Requirements: Write out the article below about the Battle of Hamel and the US-Australia alliance, word for word and in full.
## begin Excerpted passage
‘It bucked our lads up wonderfully’: the lightning-quick battle that marked the birth of the US-Australia military alliance

Published: 24 April 2024

By Meighen McCrae
via The Conversation website

American and Australian stretcher bearers working together

American and Australian stretcher bearers working together near the front line during the Battle of Hamel in 1918. Australian War Memorial

While the AUKUS alliance is new, the Australian-American partnership is not. As Australians reflect on the sacrifices of their soldiers on ANZAC Day, it’s worth remembering the first time Australian and American troops joined forces in battle – in northern France, in the final year of the first world war.

Australia fought as part of the British Empire in the early 20th century. This meant that when Britain declared war in 1914 against the Central Powers (Germany, Austria-Hungary and the Ottoman empire), Australia immediately went to war on the side of the Allies (the British, French, Russian and Japanese empires, with Italy and the United States joining later).

The US didn’t fully commit to the Allied cause until April 1917. Once it did, it focused on building up its industrial war machine and recruiting troops to be sent to Europe. By July 1918, there were around a million American soldiers in France, with more arriving every day.

As I describe in my book, Coalition Strategy and the End of the First World War, from the Allied perspective, the war still very much hung in the balance. They knew the Germans were a formidable enemy, as the launch of the German Spring Offensives in March 1918 had shown.
## end Excerpted passage
## begin Information given
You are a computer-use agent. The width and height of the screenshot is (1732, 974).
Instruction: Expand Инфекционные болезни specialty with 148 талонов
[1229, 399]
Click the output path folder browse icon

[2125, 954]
## end Information given
Full output:
‘It bucked our lads up wonderfully’: the lightning-quick battle that marked the birth of the US-Australia military alliance

Published: 24 April 2024

By Meighen McCrae
via The Conversation website

American and Australian stretcher bearers working together

American and Australian stretcher bearers working together near the front line during the Battle of Hamel in 1918. Australian War Memorial

While the AUKUS alliance is new, the Australian-American partnership is not. As Australians reflect on the sacrifices of their soldiers on ANZAC Day, it’s worth remembering the first time Australian and American troops joined forces in battle – in northern France, in the final year of the first world war.

Australia fought as part of the British Empire in the early 20th century. This meant that when Britain declared war in 1914 against the Central Powers (Germany, Austria-Hungary and the Ottoman empire), Australia immediately went to war on the side of the Allies (the British, French, Russian and Japanese empires, with Italy and the United States joining later).

The US didn’t fully commit to the Allied cause until April 1917. Once it did, it focused on building up its industrial war machine and recruiting troops to be sent to Europe. By July 1918, there were around a million American soldiers in France, with more arriving every day.

As I describe in my book, Coalition Strategy and the End of the First World War, from the Allied perspective, the war still very much hung in the balance. They knew the Germans were a formidable enemy, as the launch of the German Spring Offensives in March 1918 had shown.